Dziś w NBA czeka na nas tylko jedno spotkanie w ramach NBA Play-offs – trzeci mecz finałów NBA. Wybiorę się do Gainbridge Fieldhouse, gdzie koszykarze Indiany Pacers powalczą o drugie zwycięstwo w finałowej serii z Oklahomą City Thunder. Czy faworyci będą dziś górą? Czy zobaczymy wyrównany pojedynek w Indianapolis? Przekonamy się już dziś w nocy, a w tym momencie zapraszam na moją dzisiejszą koszykarską analizę! Let’s go!
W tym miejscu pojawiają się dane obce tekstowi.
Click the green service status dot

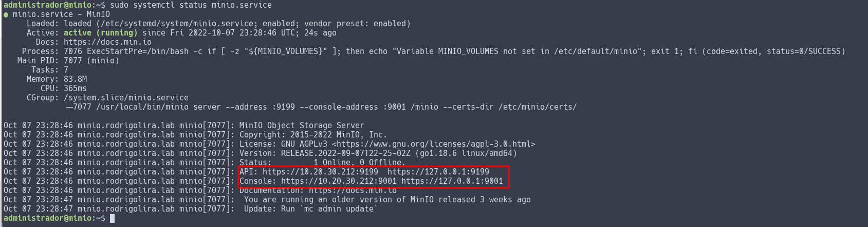6,14
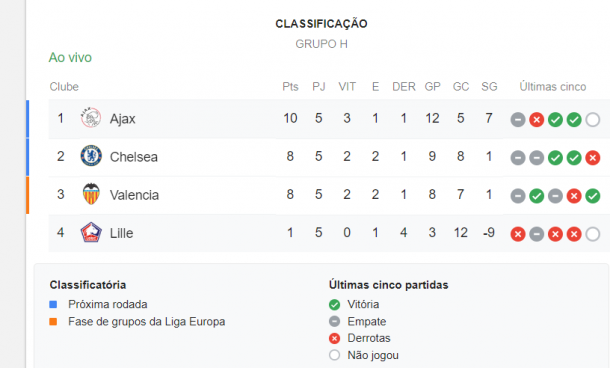Click Chelsea's red loss result icon
This screenshot has width=610, height=368.
pos(592,158)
Indiana Pacers — Oklahoma City Thunder: typy i kursy bukmacherskie (11.06.2025)
Stan serii: 1-1
Dzisiejsza analiza będzie opierać się na BetBuilderze, który pozwala na łączenie kilku różnych zdarzeń z jednego meczu! Opcja ta jest dostępna oczywiście w Fortunie, dlatego przypomnę, że mamy dla Ciebie kod promocyjny Fortuna, dzięki któremu będziesz mógł skorzystać z ciekawych bonusów na start! Koszykarze Indiany Pacers zakończyli sezon zasadniczy jako czwarty zespół w Konferencji Wschodniej. W pierwszej rundzie pokonali Milwaukee Bucks! Niespodziewanie potrzebowali do tego jedynie pięciu spotkań! W drugiej rundzie zachwycili cały świat, pokonując faworyzowanych graczy Cleveland Cavaliers i to w zaledwie pięciu starciach! W finale Konferencji Wschodniej pokonali New York Knicks w sześciu spotkaniach. W dziesięciu ostatnich potyczkach ekipa z Indianapolis wygrała dokładnie siedem razy. W poprzednim pojedynku nie udało im się wygrać po raz drugi z Oklahomą City Thunder. Trzeba przyznać, że tym razem ekipa z Indianapolis nie dokonała cudu. Od początku starcia byli po prostu słabsi od swoich finałowych rywali. Przez pierwsze dwanaście minut gry kibice Pacers mogli mieć nadzieję, lecz im dalej w las, tym gra podopiecznych Ricka Carlisle była coraz to słabsza. Zabrakło tym razem lepszej postawy w pomalowanym oraz znacznie mniejszej liczby popełnionych fauli. Najlepiej w barwach Indiany Pacers spisał się Tyrese Haliburton, który popisał się siedemnastoma oczkami, trzema reboundami oraz sześcioma kluczowymi podaniami. Szesnaście punktów wpadło na konto Mylesa Turnera, który dodatkowo zabrał cztery piłki oraz rozdał cztery asysty. Pascal Siakam zainkasował piętnaście oczek, siedem reboundów oraz cztery kluczowe podania. Aaron Nesmith zakończył mecz z czternastoma punktami oraz czterema zbiórkami. Bennedict Mathurin popisał się czternastoma oczkami oraz dwoma reboundami. Andrew Nembhard dorzucił od siebie jedenaście punktów, cztery zbiórki oraz cztery asysty. Tyle samo oczek wpadło na konto TJ’a McConnella, który popisał się jeszcze trzeba reboundami oraz sześcioma kluczowymi podaniami. Czy Indiana Pacers wygra dziś pierwszy mecz przed własną publicznością?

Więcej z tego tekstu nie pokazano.